CoolPeople at CoolSys!—Chris Hutnyak
For CoolSys Team Member and Volunteer Chaplain, ‘It’s All About Meeting People Where They’re At’
It started as a regular day—a soccer tournament for his son, just like so many other games before. But this particular day changed Chris Hutnyak’s life forever.
Driving home from the tournament, they came upon a terrible car accident. They were the first on the scene, and Chris ran up to the demolished vehicle. “Where’s my husband?” the driver asked Chris. Looking around, he spotted a body lying nearby on the side of a hill. He went to the man, sat next to him, prayed with him in his last moments of life. Soon, the EMTs arrived and worked valiantly to save the man, but without success.
“I saw the look on their faces as they tried to revive him,” Chris recalls.
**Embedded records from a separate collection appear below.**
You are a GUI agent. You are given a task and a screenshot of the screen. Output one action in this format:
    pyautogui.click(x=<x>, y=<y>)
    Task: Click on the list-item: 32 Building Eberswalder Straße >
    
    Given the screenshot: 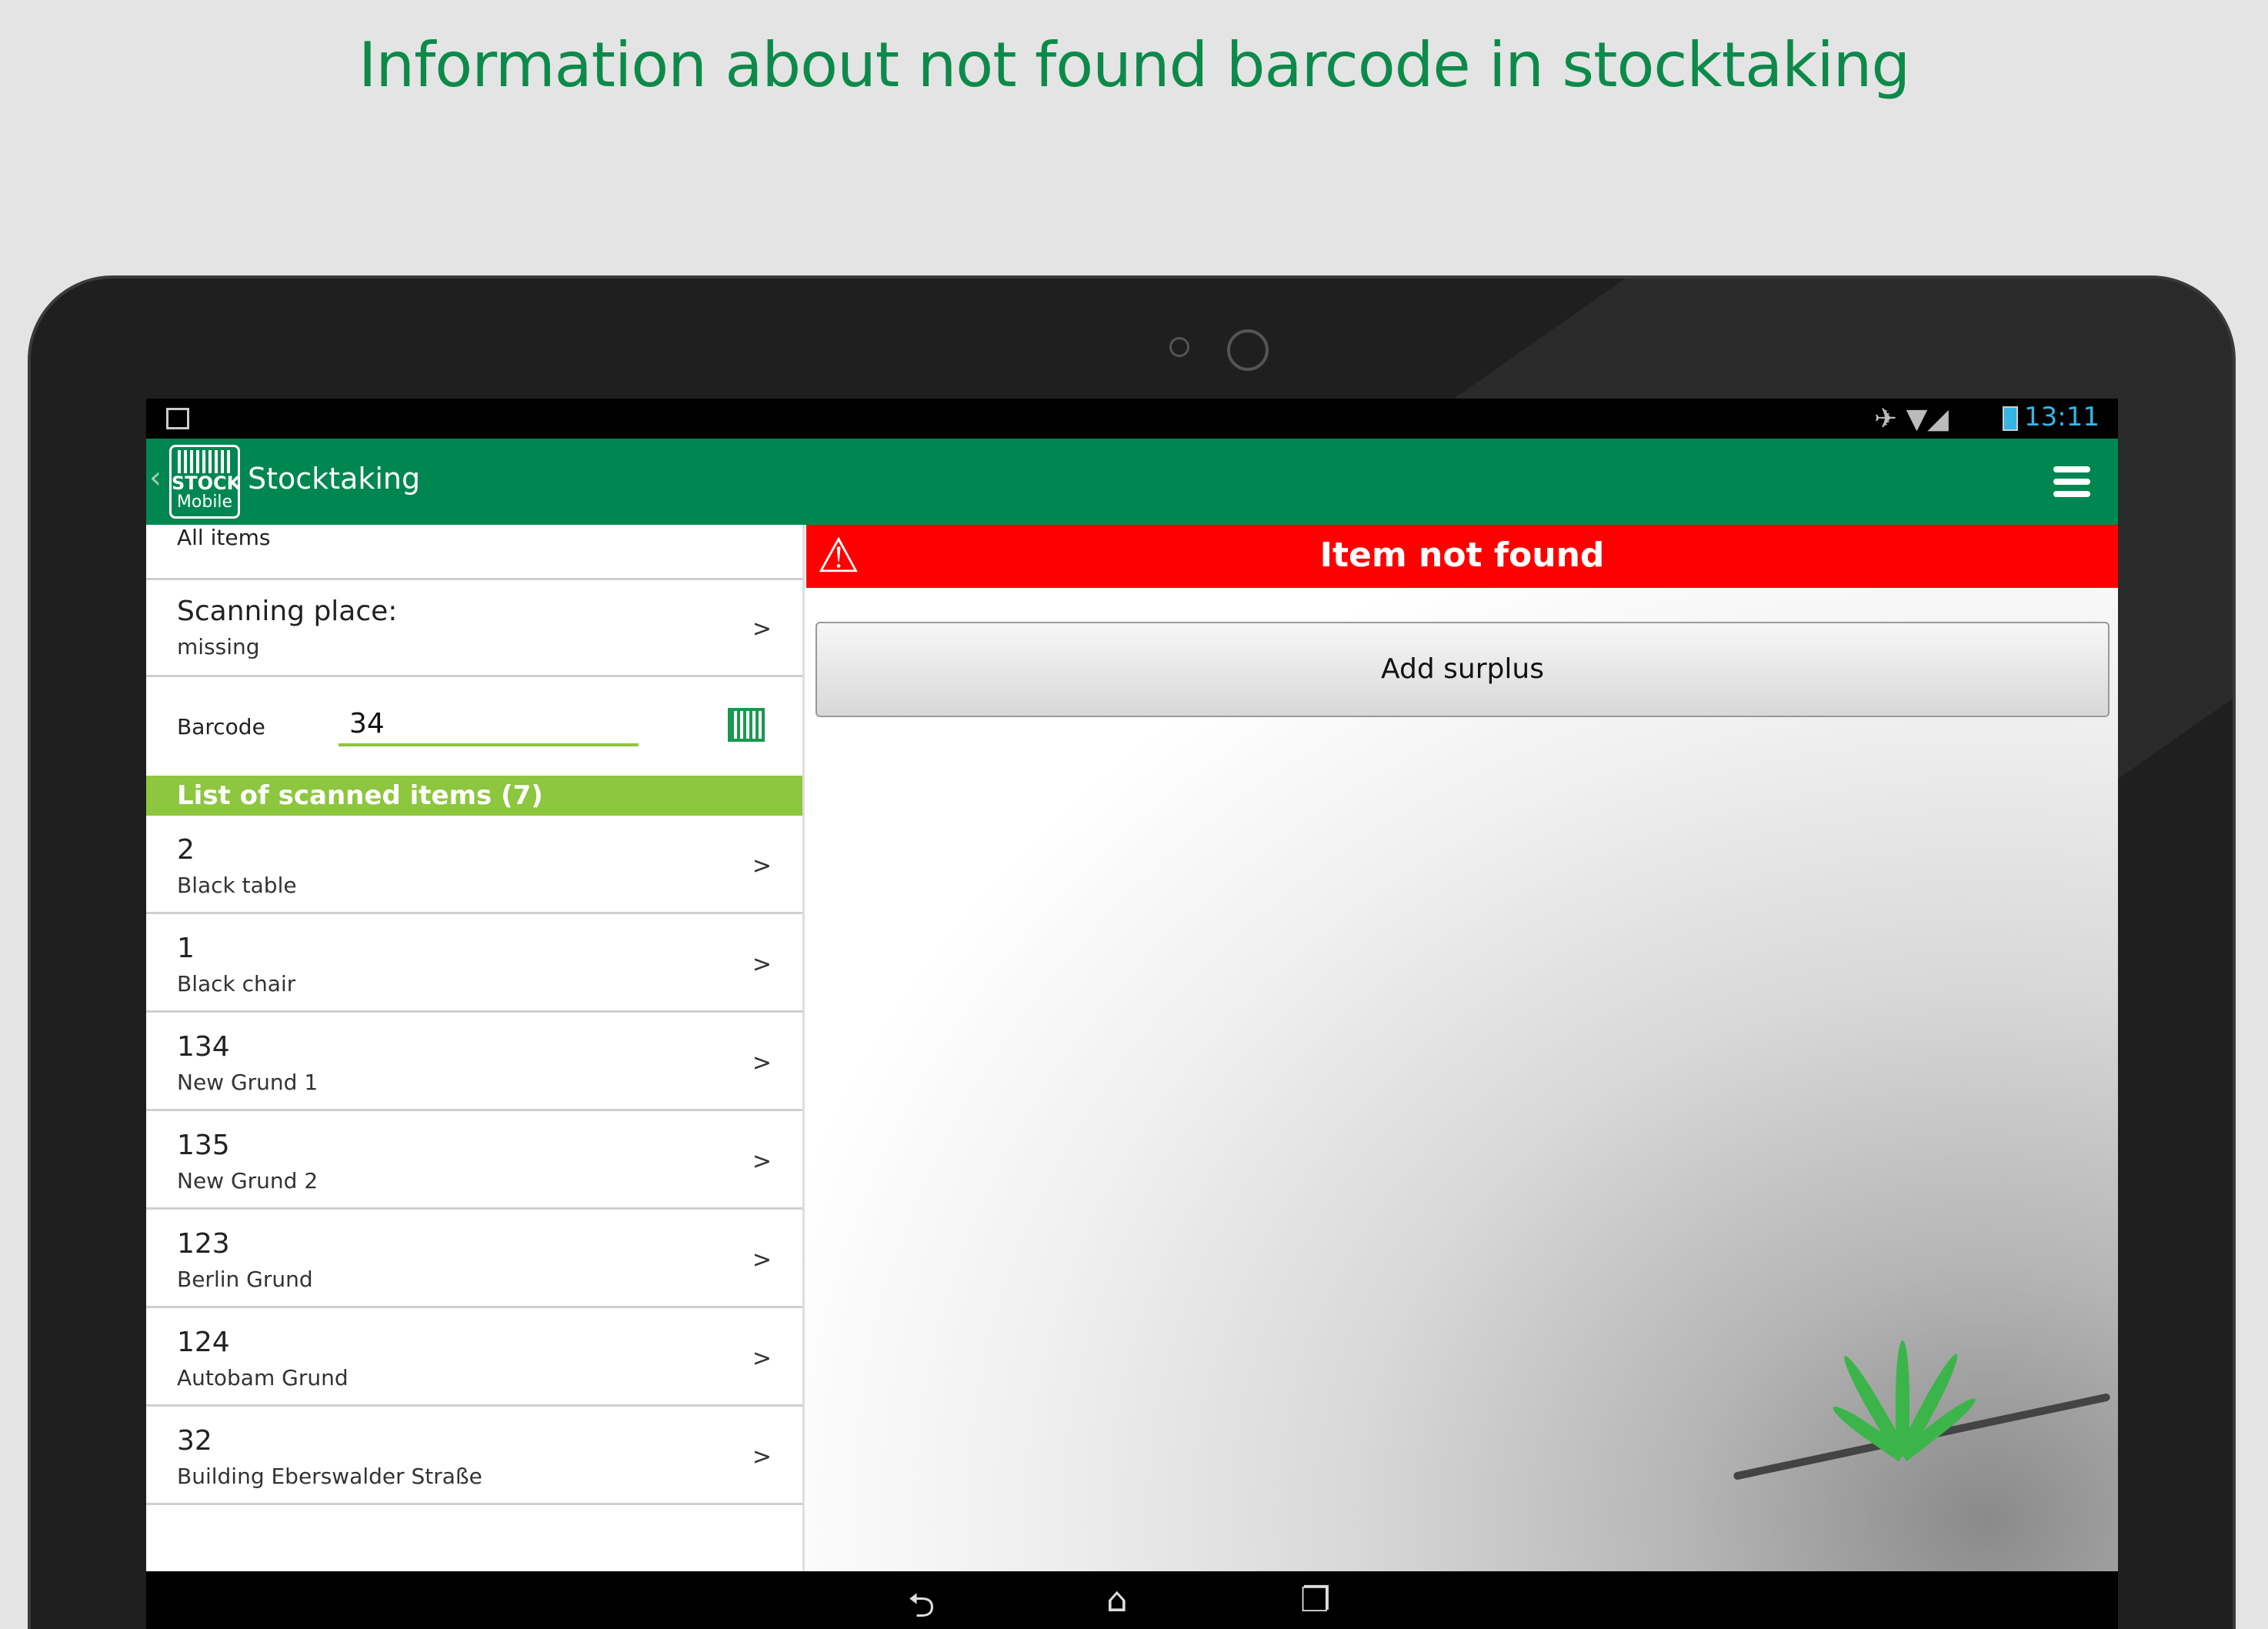 What is the action you would take?
    pyautogui.click(x=474, y=1456)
In that moment, he felt compelled to do something to help first responders like those EMTs, who routinely endure tense, highly emotional and volatile situations in their line of work.
A Perfect Match
A few days later, Chris told the story to a friend who worked for the Richland County Sheriff’s Department—adjacent to Lexington, South Carolina, where Chris and his family live. “Why don’t you become a chaplain?” the friend asked.
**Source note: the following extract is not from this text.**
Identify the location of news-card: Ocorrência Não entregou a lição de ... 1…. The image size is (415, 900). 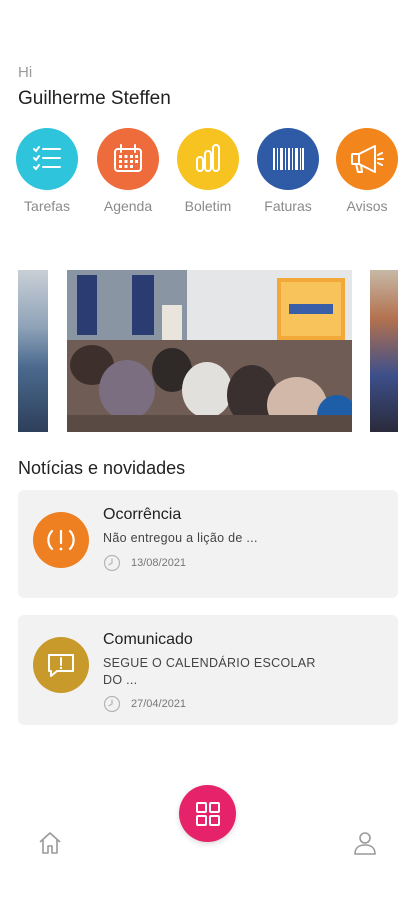
(208, 544).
His immediate reaction was to reject the idea, Chris says, but then “the Lord slapped me up the side of the head and said, ‘That’s what I want you to do!’” So despite his already busy life as a husband, father and owner of Carolina Refrigeration—now the newest member of the CoolSys family—Chris applied and was accepted as a chaplain in the Richland County Sheriff’s Department. Fans of the former TV show Live PD, which aired on A&E, will recognize that department as one of the show’s long-time featured agencies.
‘Ministry of Presence’
Now, five years later, Chris’s work as a volunteer chaplain has become, in essence, a second full-time job. He’s in charge of the 25 volunteer chaplains who work in the sheriff’s office, he offers free private counseling to the 800-member department, and he writes devotionals and records an occasional Sunday video message that are distributed throughout the department. If you’d like to receive Chris’s daily devotional just drop him an email at email@example.com.
But perhaps the most immediate impact of Chris’s work occurs as he rides along with members of the sheriff’s department. He calls it a “ministry of presence”—being there in the moments of greatest stress and emotion for the law enforcement officers and the citizens they serve. When asked, he prays with deputies and their families, and he provides whatever other assistance they need, day or night. At other times, he becomes a bridge between law enforcement and the public; the “Chaplain” patch on the front and back of his vest can sometimes help to calm a situation, he says.
Counselor and Friend
Mostly, though, Chris is a listening ear and confidential counselor to the officers as they patrol their regions. “We talk about everything, from relationship advice to marital advice to financial advice,” he says. “Having four children and being married for 20-plus years has taught me a lot.”
One of the most important aspects of Chris’s work is to help deputies process the things they’ve experienced after particularly stressful calls. “I’m that steppingstone to help them transition from work back to their home life,” he says.
It’s all about meeting people where they’re at in their life, Chris says. “What I do is a unique experience,” he concludes. “It’s not for everybody, but for me, it’s very fulfilling.”